San Diego Union-Tribune

MANY FROM CAMEROON, CONGO DEPORTED DESPITE PUBLIC OUTCRY

- BY KATE MORRISSEY kate.morrissey@sduniontri­bune.com

Despite a public outcry and letters from members of Congress calling for it to be stopped, a deportatio­n flight took off on Tuesday afternoon, carrying asylum seekers from Cameroon and the Democratic Republic of Congo back to the countries from which they had fled.

Detainees, through their attorneys and other advocates, had raised concerns that they were going to be deported and that they believed they would be killed by their government­s after they arrived. Members of Congress, including Rep. Bennie Thompson and Rep. Karen Bass, sent letters to Immigratio­n and Customs Enforcemen­t, asking the agency to stop the deportatio­ns. They cited a complaint made by eight men to the Department of Homeland Security Office of Civil Rights and Civil Liberties that said they had been forcibly coerced into signing paperwork related to their deportatio­n.

“We urge you to halt the removal of Cameroonia­ns until a fair, thorough, and transparen­t investigat­ion into the allegation­s outlined in this very troubling complaint is complete,” Thompson and Bass wrote.

Protesters demonstrat­ed outside the detention center in Texas where the asylum seekers were being held and filmed the buses that took the detainees to the airport.

But that didn’t stop the flight.

The plane left at close to 5 p.m. central time on Tuesday, according to Tom Cartwright, a volunteer with Witness at the Border, an organizati­on that tracks Immigratio­n and Customs Enforcemen­t flights.

Not all of the more than 200 Cameroonia­ns and Congolese who detainees said were transferre­d to a detention facility in Texas to be deported were on the flight. Some of the group remained at Prairielan­d Detention Center, according to Rebekah Entralgo of Freedom For

Immigrants, and a few were pulled from the flight due to individual legal actions taken on their behalf.

It remains unclear how many people were deported on the flight. News articles in Cameroon reported varying numbers of deportees — 57 and 81.

ICE told the Union-Tribune on Monday that the agency could not give informatio­n about operations, including deportatio­ns, that are not yet completed. ICE did not respond to a second request for comment about the deportatio­n flight after it landed.
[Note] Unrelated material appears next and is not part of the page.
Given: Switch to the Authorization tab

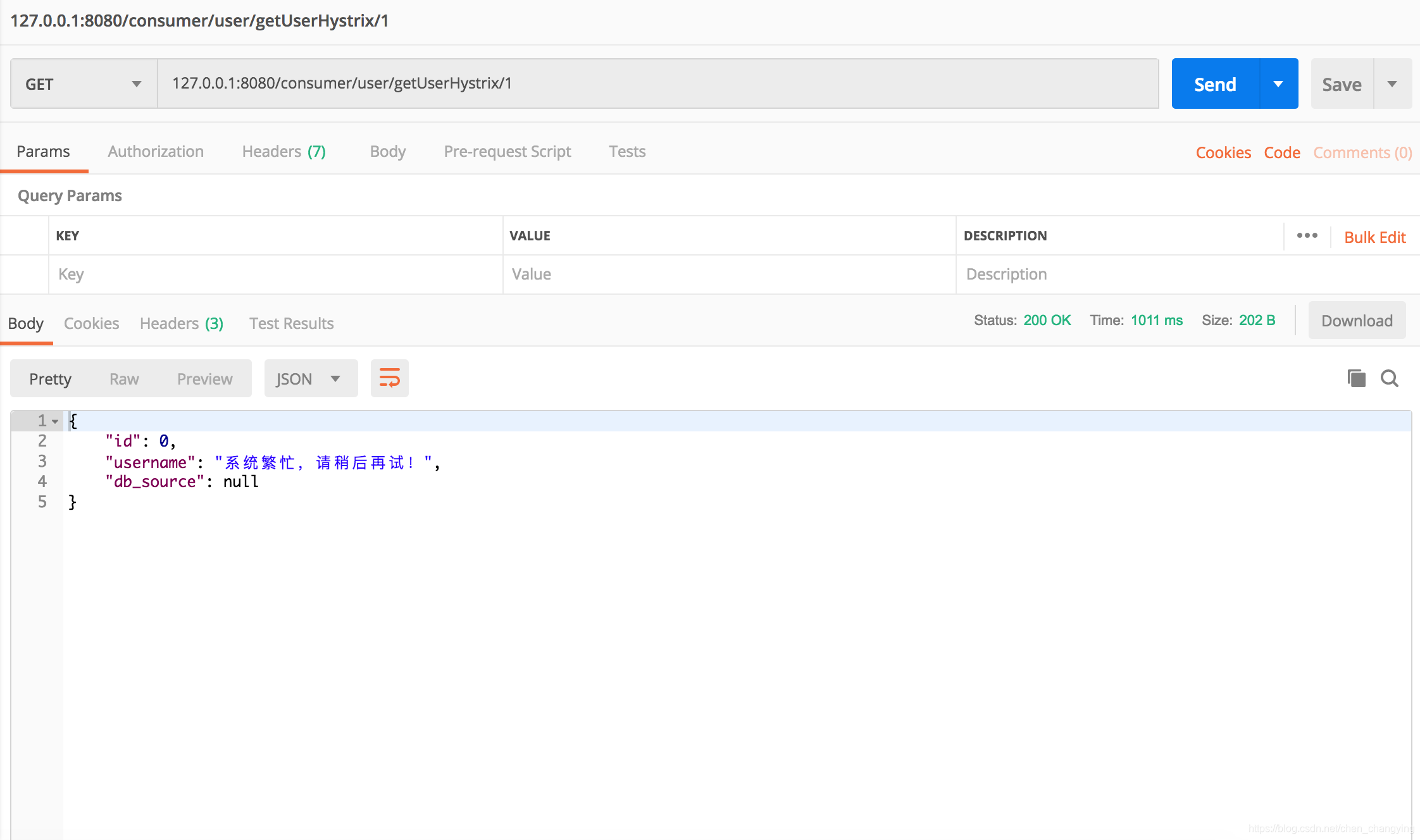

According to advocates, among those taken off of the flight were two men who were part of the eight who filed the complaint. One of them said his fingers had been broken, and the other said he’d been pepper-sprayed in the eyes. Another man who was part of the eight is also still in ICE custody, advocates said, but the other five are believed to have been deported.
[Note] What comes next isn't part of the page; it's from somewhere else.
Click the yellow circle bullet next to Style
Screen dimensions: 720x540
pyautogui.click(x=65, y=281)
A woman was taken off of the flight because she was identified as a class member in an ongoing lawsuit challengin­g the practice of limiting how many asylum seekers are processed at ports of entry on a given day, known as metering, as well as its intersecti­on with a Trump administra­tion change to asylum rules known as the third country transit ban. Asylum seekers who were metered before a certain date are not supposed to have the ban applied in their cases, according to the current ruling in the case.

Advocates are still working to determine what had happened to deportees after they touched down.